Edvana Carvalho: Essa evolução de pessoas diversas na novela, neste caso de pessoas pretas, é uma evolução buscada desde muito tempo. Vem da luta de todos os africanos que se rebelaram contra a escravidão e, depois, com todos os movimentos negros unificados, os movimentos sociais do país, as pessoas não pretas e antirracistas, todos que entraram na luta. Acho que esse é o resultado e o reflexo de uma luta de muitas pessoas que passaram por dificuldades para que, agora, a gente tenha uma protagonista negra e tenha outras pessoas negras fazendo qualquer tipo de personagem. Nós somos atores independente da cor da pele da gente e podemos fazer qualquer tipo de personagem. Então, acho que esse é um ganho da nossa sociedade, que está evoluindo. Queremos mais indígenas nas novelas, mais pessoas diversas porque o Brasil é feito de pessoas diversas. É necessário e a gente, agora, precisa igualar os salários.

* [Enunciado da tarefa] Transcreva na íntegra a fala de Edvana Carvalho sobre a presença de pessoas negras nas novelas, sem alterar nenhuma palavra nem sinal de pontuação.

* [Material fornecido]
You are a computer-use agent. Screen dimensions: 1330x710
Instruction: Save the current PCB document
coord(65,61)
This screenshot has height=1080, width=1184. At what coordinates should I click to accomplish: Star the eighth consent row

* [Resposta esperada]
Edvana Carvalho: Essa evolução de pessoas diversas na novela, neste caso de pessoas pretas, é uma evolução buscada desde muito tempo. Vem da luta de todos os africanos que se rebelaram contra a escravidão e, depois, com todos os movimentos negros unificados, os movimentos sociais do país, as pessoas não pretas e antirracistas, todos que entraram na luta. Acho que esse é o resultado e o reflexo de uma luta de muitas pessoas que passaram por dificuldades para que, agora, a gente tenha uma protagonista negra e tenha outras pessoas negras fazendo qualquer tipo de personagem. Nós somos atores independente da cor da pele da gente e podemos fazer qualquer tipo de personagem. Então, acho que esse é um ganho da nossa sociedade, que está evoluindo. Queremos mais indígenas nas novelas, mais pessoas diversas porque o Brasil é feito de pessoas diversas. É necessário e a gente, agora, precisa igualar os salários.